For planning, first step it to evaluate the licensed feature currently in use. If you are actively using any of such features, it might affect the functionality and cause major issues if not planned properly. on the top of my head, the key features like below needs to checked

* Rolling upgrade of CDH,
* Manage Key Trustee and Cloudera Navigator,
* Configuration versioning and history,
* Restoring a configuration using the API,
* LDAP authentication for Cloudera Manager
* SAML authentication
* Data encryption with KMS
* Cloudera Manager user roles
* Alert by SNMP
* Automated backup and disaster recovery
* File browsing, searching, and disk quota management
* HBase, MapReduce, Impala, and YARN usage reports
* Metadata management and augmentation
* Ingest policies
* Auditing and Lineage

For a complete list, I suggest working with Cloudera Support or documentation to get complete information.

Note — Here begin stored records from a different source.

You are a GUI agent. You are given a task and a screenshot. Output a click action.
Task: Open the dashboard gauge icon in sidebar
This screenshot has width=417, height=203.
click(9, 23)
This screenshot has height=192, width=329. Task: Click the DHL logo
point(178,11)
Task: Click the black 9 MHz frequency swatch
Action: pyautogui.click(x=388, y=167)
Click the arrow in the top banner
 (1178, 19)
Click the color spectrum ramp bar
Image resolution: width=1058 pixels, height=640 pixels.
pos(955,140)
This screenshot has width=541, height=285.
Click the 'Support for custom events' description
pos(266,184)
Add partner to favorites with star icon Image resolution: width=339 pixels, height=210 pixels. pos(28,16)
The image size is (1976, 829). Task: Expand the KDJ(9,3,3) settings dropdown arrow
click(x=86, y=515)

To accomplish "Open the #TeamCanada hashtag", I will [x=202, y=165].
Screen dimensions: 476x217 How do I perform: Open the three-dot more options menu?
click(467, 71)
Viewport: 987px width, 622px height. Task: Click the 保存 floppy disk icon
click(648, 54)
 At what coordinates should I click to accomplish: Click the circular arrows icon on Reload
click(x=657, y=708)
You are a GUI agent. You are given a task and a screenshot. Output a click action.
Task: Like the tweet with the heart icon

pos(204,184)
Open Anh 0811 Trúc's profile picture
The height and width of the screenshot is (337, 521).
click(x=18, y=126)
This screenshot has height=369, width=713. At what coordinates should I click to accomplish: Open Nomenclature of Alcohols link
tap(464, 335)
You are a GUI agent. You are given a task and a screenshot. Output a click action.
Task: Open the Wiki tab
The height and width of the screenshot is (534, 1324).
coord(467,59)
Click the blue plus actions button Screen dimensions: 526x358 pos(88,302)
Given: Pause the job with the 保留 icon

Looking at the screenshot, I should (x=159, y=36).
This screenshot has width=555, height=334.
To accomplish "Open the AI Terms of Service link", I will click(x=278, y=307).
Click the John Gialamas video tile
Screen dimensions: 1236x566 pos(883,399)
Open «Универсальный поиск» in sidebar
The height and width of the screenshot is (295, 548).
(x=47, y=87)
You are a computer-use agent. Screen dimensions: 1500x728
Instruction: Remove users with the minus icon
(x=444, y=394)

Coming to technical steps for removing license, converting from Enterprise to Express edition. Since Cloudera Manager 5.11 (less the 5.13) does not have an option to remove license from cloudera manager UI, we have to use the database approach, ie, we would be deleting the license key from backend database of the Cloudera manager.

First, Log in to Cloudera Manager and stop the Cloudera Management Services. (Host Monitor, Event server, Alert Publisher, etc)

Next from the Cloudera Manager server shell, Stop Cloudera Manager.

service cloudera-scm-server stop

We can check the the Cloudera Manager database instance name and credentials from the db.properties file. Default location of the file is /etc/cloudera-scm-server/db.properties

Use the values of below parameters for connecting to database.

com.cloudera.cmf.db.type=$DBTYPE   
com.cloudera.cmf.db.host=$DBHOST:$DBPORT
com.cloudera.cmf.db.name=$DBNAME
com.cloudera.cmf.db.user=$DBUSER
com.cloudera.cmf.db.password=$DBPASS

If DBPORT is empty, use default port 3306 for mysql, I am covering steps for Mysql and Postgres, but steps would be fairly same for other databases like oracle and MsSql as well.

Start with backing up the database

\\For MySQL:# 

mysqldump -h $DBHOST -P $DBPORT -u $DBUSER -p $DBNAME > /root/backup.`date +%Y-%m-%d:%H:%M`. sql

For Postgres:# 

pg_dump -h $DBHOST -p $DBPORT -U $DBUSER -W $DBNAME > /root/backup.`date +%Y-%m-%d:%H:%M`.sql

Then, login to databases

For MySQL:#

mysql -h $DBHOST -P $DBPORT -u $DBUSER -p $DBNAME

For Postgres:# 

psql -h $DBHOST -p $DBPORT -U $DBUSER -W $DBNAME

Type the $DBPASS when requested. Update the record to remove the license key.

update CONFIGS set VALUE = '' where ATTR = 'license_key';

Validate the changes

select CONFIG_ID, ATTR, VALUE from CONFIGS where ATTR = 'license_key';
+-----------+-------------+-------+
-- | CONFIG_ID | ATTR | VALUE |
-- +-----------+-------------+-------+| 79 | license_key | |+-----------+-------------+-------+
1 row in set (0.00 sec)8. 

Quit the shell

For MySQL:mysql> quit
For Postgres:scm> \q

Once completed, restart the Cloudera manager server.

service cloudera-scm-server start

Once Cloudera manager is started, login to Cloudera Manager and start the Cloudera Management Services. Finally, just restart the services and make sure, everything is working fine.

When we check the license page now, you would notice that Cloudera Express is in use and tab for BDR(backup) is gone now.